Dans la plupart des cas (90%), il est d’origine vasculaire :

  • veineuse ou mixte à prédominance veineuse (70% des cas)
  • origine artérielle (20%).
  • Les autres origines sont plus rares (10% des cas).

Nous ne traiterons dans cet exposé que les ulcères veineux ou mixte à prédominance veineuse. Les autres causes d’ulcères feront l’objet d’un article distinct.

L’ulcère veineux survient au stade tardif de l’insuffisance veineuse chronique. Celle-ci peut être superficielle (varices) ou profonde (origine post-thrombotique surtout, plus rarement insuffisance valvulaire profonde primitive ou angiodysplasie)

Le diagnostic est avant tout clinique (antécédents connus d’insuffisance veineuse, thrombophlébite, examen de la plaie et de la périphérie, etc…). L‘écho-Doppler veineux vient confirmer le diagnostic et permettre un bilan des lésions du réseau veineux.

La recherche d’une atteinte artérielle associée est systématique. Elle se fait cliniquement avec la palpation des pouls, la mesure de l’index de pression systolique (IPS) puis confirmation par écho-Doppler. Un IPS normal est compris entre 0,9 et 1,3 . Un IPS < à 0,9 est en faveur d’une artériopathie des MI. Un IPS supérieur à 1,3 est en faveur d’artères incompressibles et n’élimine pas une insuffisance artérielle. Il doit motiver un écho-Doppler.

L’ulcère veineux est parfois douloureux.

Le traitement repose avant tout sur la contention et les soins locaux. La vaccination antitétanique doit être à jour ou refaite.


Contention

La contention est fondamentale : plus de la moitié des échecs thérapeutiques sont dus à l’absence de contention ou une contention mal appliquée. La contention ou compression permet de lutter contre l’hyperpression veineuse responsable de l’ulcération.

Pour faciliter les poses de pansement, les bandes sont le plus souvent prescrites. Mais il est possible d’utiliser des chaussettes, bas ou collants de contention.

La pression exercée doit être dégressive : elle est maximale à la cheville (30 à 35 mmHg) pour diminuer sous le genou (20 mmHg). Cela correspond à une chaussette ou un bas de contention de classe 3.
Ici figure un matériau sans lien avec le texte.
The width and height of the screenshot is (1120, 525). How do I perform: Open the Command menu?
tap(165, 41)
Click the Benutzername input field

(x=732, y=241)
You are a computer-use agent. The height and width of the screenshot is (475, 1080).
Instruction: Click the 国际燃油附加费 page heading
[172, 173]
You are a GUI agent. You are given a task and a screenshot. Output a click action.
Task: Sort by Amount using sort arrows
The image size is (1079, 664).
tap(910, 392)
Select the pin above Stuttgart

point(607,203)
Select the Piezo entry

Durant la cicatrisation, la contention doit être portée si possible, de jour comme de nuit.

Il existe deux types principaux de bandes

Les bandes non élastiques : elles apportent une pression de repos faible mais assure une compression du système veineux à la marche. Elle est indiquée que si le patient marche régulièrement

Les bandes élastiques : elles compriment les veines superficielles au repos, mais sont moins efficaces à la marche.
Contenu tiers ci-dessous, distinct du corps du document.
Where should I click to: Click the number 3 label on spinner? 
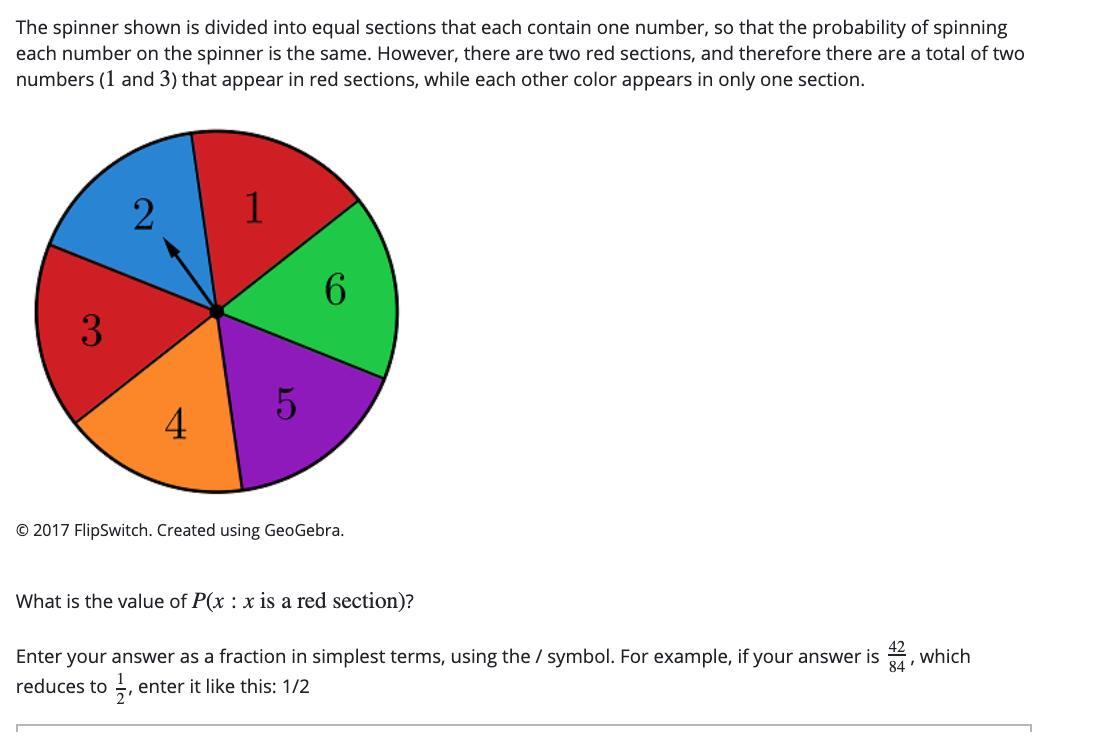pyautogui.click(x=91, y=331)
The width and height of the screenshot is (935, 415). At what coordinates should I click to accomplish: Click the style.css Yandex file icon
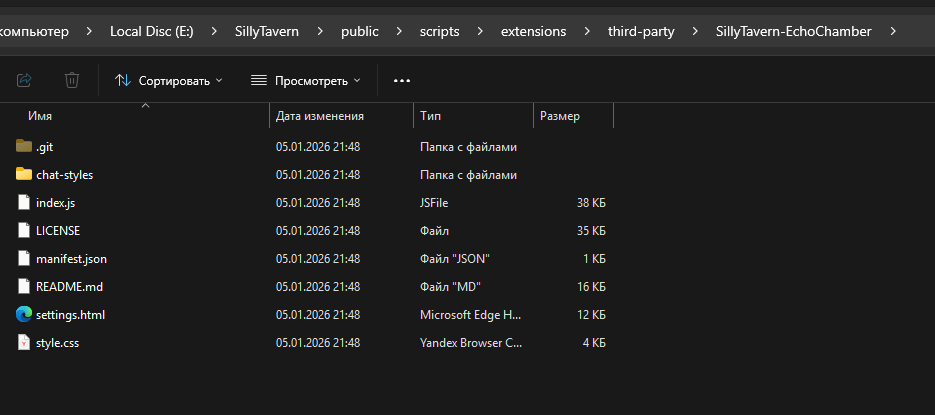(25, 342)
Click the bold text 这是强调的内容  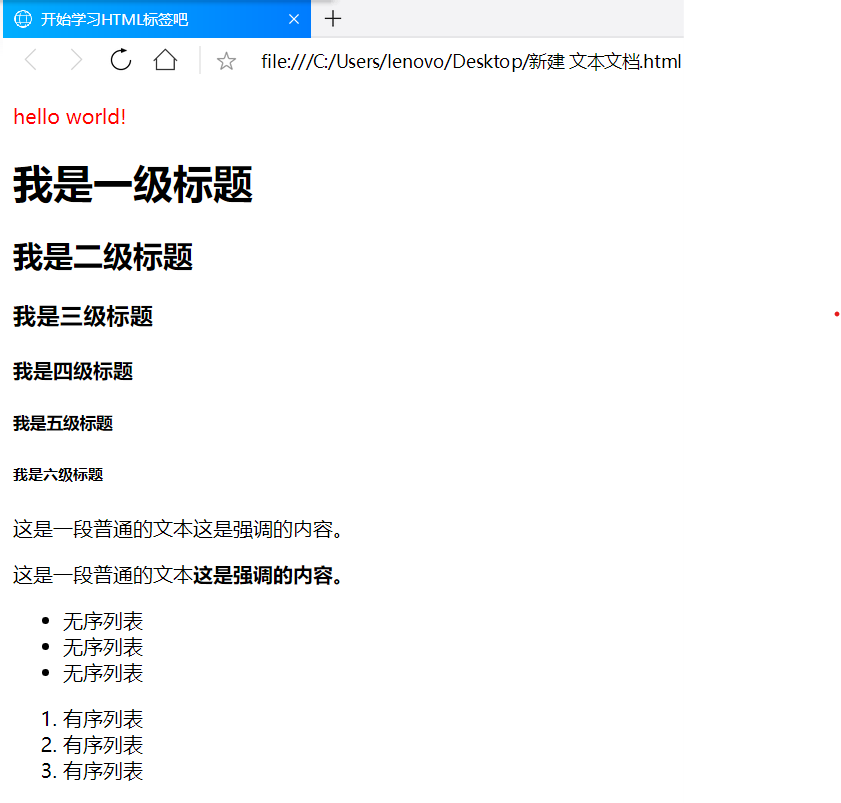265,576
Les bandes peuvent êtres superposées pour additionner les pressions.

Des kits jetables et remboursés sont disponibles. Ils contiennent généralement une bande élastique et une non élastique permettant d’associer les avantages de chaque type de contention. Ils sont souvent bien tolérés, en particulier chez le sujet âgé.

La pression peut être renforcée au niveau de l’ulcère en plaçant un coussinet.

Parfois la pressothérapie est associée à la contention classique dans la cicatrisation des ulcères rebelles.

Les bas, collants et chaussettes doivent être renouvelés tous les 4 mois (perte d’élasticité).

Dans le cas de l’ulcère mixte (veineux et artériel) : la compression devra être adaptée au cas par cas. Un index de pression systolique < à 0,7 contre indique une compression. En revanche, entre 0,7 et 0,9 une contention peu serrée à visée anti-oedémateuse est possible. Les bandes à extension courte sont à privilégier.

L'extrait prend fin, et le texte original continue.